- Born: July 20, 1853 Bentsjord Estate, Norway
- Died: April 16, 1892 (aged 38) Kristiania (Oslo), Norway
- Occupations: Politician, Liberal Party

= Kristian Moursund =

Norwegian politician

Kristian Peder Moursund (July 20, 1853 – April 16, 1892) was a Norwegian lawyer and Storting representative. He was a member of the Liberal Party.
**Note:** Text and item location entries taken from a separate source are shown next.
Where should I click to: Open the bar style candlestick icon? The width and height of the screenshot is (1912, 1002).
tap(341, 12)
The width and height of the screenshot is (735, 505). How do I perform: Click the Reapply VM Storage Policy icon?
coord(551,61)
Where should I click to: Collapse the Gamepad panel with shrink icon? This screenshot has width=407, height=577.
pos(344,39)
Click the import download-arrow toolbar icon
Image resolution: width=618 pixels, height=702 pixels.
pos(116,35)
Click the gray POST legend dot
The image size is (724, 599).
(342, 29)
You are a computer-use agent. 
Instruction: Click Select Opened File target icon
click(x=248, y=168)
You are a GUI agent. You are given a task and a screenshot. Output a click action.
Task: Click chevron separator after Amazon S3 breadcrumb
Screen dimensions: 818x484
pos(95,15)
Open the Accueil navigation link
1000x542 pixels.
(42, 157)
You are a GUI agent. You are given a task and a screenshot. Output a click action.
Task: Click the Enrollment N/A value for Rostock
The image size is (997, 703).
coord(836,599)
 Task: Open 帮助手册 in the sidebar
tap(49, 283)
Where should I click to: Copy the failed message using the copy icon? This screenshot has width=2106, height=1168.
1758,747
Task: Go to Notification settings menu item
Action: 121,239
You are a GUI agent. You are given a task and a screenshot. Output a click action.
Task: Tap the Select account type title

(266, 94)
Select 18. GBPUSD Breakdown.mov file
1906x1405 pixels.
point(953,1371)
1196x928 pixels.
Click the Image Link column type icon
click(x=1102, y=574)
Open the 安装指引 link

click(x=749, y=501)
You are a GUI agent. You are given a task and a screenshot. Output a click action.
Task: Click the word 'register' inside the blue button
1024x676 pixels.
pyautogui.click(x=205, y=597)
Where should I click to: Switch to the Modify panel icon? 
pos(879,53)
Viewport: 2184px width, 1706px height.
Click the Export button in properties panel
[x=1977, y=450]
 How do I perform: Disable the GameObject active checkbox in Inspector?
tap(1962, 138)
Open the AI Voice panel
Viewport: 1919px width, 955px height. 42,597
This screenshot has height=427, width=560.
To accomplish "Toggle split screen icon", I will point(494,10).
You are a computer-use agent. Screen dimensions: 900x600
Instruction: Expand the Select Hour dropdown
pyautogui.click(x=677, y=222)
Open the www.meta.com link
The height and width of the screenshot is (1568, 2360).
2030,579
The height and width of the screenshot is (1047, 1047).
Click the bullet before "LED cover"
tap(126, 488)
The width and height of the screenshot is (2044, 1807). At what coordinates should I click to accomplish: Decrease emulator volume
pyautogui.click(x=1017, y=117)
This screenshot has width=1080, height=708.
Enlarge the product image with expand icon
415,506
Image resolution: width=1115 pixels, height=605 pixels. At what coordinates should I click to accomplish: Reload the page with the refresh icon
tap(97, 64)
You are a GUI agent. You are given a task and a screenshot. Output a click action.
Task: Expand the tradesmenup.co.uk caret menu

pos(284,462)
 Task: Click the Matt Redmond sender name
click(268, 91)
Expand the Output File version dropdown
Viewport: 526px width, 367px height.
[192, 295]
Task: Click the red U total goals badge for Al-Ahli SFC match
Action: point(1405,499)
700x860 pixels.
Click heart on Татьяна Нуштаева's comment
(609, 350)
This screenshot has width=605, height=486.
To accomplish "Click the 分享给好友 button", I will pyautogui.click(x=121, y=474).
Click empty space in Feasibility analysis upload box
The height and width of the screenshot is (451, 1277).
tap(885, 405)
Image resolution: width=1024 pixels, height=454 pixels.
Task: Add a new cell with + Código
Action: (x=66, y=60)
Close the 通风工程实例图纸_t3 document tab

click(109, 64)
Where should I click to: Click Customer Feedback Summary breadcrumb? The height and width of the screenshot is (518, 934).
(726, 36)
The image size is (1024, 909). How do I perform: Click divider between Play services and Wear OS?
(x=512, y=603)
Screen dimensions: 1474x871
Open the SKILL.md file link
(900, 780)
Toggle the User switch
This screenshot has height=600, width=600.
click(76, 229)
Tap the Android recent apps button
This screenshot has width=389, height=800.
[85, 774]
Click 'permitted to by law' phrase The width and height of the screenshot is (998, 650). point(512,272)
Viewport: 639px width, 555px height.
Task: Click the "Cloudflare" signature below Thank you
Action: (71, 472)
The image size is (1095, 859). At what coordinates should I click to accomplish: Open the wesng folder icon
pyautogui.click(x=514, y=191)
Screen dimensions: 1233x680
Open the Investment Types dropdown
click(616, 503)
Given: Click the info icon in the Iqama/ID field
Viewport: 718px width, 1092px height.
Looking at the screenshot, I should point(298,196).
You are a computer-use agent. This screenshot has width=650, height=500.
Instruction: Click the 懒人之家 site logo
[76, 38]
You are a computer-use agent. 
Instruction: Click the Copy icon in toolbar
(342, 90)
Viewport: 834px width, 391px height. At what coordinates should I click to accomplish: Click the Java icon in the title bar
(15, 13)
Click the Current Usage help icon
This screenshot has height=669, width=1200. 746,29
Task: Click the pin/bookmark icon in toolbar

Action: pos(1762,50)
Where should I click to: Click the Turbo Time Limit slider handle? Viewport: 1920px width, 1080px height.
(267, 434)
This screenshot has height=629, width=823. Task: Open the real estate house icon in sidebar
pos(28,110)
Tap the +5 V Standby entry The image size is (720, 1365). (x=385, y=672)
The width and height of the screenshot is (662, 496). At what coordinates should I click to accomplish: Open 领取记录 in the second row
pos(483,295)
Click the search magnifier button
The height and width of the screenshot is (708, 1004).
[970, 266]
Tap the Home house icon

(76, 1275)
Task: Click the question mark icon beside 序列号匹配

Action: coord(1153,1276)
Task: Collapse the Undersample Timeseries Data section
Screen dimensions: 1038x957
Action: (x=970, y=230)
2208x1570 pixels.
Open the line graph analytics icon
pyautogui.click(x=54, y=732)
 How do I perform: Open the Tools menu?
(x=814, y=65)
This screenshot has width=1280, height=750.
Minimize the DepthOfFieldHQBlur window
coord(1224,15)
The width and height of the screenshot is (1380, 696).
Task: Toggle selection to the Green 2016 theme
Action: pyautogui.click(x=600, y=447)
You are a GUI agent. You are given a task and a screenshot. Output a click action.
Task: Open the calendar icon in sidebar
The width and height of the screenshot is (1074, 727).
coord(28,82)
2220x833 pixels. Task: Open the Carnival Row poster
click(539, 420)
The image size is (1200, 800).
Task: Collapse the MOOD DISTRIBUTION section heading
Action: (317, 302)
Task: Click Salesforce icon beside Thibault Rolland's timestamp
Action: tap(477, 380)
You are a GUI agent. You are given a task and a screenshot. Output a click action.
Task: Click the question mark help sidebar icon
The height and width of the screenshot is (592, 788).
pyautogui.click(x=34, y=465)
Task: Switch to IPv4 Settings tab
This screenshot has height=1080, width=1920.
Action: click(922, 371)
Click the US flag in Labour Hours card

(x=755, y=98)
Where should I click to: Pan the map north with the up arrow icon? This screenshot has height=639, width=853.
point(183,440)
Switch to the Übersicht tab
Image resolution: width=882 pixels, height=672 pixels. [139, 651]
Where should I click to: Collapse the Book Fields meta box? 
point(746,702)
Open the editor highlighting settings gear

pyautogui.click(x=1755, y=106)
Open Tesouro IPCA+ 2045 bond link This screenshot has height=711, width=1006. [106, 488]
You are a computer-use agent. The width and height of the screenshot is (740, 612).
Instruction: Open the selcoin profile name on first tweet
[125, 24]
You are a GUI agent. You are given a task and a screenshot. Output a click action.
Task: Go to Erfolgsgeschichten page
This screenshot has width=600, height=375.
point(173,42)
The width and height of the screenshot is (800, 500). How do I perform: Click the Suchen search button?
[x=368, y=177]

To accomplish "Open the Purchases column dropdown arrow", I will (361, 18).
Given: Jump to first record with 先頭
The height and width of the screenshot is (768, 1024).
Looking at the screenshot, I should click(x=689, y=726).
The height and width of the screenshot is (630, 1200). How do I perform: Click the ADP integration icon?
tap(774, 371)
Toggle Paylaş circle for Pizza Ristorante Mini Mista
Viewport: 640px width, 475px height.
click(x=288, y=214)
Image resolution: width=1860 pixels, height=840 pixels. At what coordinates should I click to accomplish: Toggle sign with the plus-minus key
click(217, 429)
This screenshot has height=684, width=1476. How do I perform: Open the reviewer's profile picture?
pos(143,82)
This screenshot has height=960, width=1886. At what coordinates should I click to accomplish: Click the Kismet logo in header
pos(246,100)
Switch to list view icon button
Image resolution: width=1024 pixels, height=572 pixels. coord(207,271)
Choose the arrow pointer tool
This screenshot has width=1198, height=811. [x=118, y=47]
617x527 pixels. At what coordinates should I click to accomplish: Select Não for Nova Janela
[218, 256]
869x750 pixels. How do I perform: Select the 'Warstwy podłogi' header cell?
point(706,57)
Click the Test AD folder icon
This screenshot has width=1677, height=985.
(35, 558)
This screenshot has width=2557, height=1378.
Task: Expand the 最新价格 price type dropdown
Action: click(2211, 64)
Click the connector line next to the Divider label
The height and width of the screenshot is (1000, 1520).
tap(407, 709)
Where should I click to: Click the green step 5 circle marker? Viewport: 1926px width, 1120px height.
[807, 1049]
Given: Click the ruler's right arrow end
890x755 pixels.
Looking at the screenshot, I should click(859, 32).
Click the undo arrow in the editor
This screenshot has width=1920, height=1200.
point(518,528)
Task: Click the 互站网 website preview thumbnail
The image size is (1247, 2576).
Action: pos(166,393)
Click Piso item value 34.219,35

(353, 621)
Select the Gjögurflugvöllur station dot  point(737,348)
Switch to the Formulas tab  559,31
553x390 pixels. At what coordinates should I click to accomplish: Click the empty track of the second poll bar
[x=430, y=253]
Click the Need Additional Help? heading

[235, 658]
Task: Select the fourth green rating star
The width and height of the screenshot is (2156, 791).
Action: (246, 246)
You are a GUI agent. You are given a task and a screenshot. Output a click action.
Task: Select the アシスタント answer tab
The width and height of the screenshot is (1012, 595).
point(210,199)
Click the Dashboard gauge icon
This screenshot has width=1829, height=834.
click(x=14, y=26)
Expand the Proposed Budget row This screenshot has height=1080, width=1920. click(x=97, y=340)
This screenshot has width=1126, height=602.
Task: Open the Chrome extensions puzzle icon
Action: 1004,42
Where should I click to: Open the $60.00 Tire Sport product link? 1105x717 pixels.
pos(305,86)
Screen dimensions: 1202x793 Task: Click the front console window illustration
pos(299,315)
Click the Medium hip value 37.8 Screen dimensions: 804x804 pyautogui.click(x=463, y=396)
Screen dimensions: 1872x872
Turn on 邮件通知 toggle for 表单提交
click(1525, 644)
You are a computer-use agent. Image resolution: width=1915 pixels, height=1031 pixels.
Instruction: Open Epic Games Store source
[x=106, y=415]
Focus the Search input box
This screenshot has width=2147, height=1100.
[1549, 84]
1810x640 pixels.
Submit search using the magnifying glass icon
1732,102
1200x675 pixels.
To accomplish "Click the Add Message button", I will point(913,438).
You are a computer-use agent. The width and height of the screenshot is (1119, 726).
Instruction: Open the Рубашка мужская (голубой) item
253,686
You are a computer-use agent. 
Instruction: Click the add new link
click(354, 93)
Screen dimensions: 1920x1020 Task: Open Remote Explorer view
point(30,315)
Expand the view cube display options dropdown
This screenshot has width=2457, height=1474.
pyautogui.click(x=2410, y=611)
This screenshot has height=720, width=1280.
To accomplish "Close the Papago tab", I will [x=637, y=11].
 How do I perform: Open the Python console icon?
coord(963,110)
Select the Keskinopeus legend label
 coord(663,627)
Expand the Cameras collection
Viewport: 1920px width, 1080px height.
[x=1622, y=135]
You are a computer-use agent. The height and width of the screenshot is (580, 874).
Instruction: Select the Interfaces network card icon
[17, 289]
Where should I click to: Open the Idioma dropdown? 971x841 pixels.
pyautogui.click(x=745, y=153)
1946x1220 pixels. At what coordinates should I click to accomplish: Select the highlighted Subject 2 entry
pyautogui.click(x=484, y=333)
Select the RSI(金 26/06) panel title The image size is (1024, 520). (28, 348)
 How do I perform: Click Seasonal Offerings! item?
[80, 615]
Moursund was the son of Hans Andreas Moursund (1818–1880), the owner of the Bentsjord Estate, where he was born. He began studying law in Tromsø in 1870 and received his Candidate of Law degree three years later. From 1876 to 1877 he was a district stipendiary magistrate (sorenskriver) in Hardanger, and he started working as a lawyer in Tromsø in 1878. Moursund was a member of the Tromsø town council from 1882 until he moved away in 1885. In 1886 he became the treasurer at the Hypotekbanken loan office in Tromsø. He became the chairman of the pastor's salary committee in 1891. In 1891 he also became a district stipendiary magistrate in Lofoten.

Moursund represented Troms county in the Storting from 1886 to 1892. He was a member of its second justice committee from 1886 to 1888, first nutrition committee in 1888, constitutional committee from 1889 to 1891, and electoral committee in 1892. From 1889 to 1892 he was also a member of the Lagting (upper house of the parliament), and in 1892 chairman of the constitution committee and secretary of the power of attorney committee. The Moursund Order of the Day (Moursundske dagsorden), an 1892 resolution that the Norwegian authorities alone should handle the establishment of Norwegian consular services, is named after him.

Moursund died in Kristiania in 1892.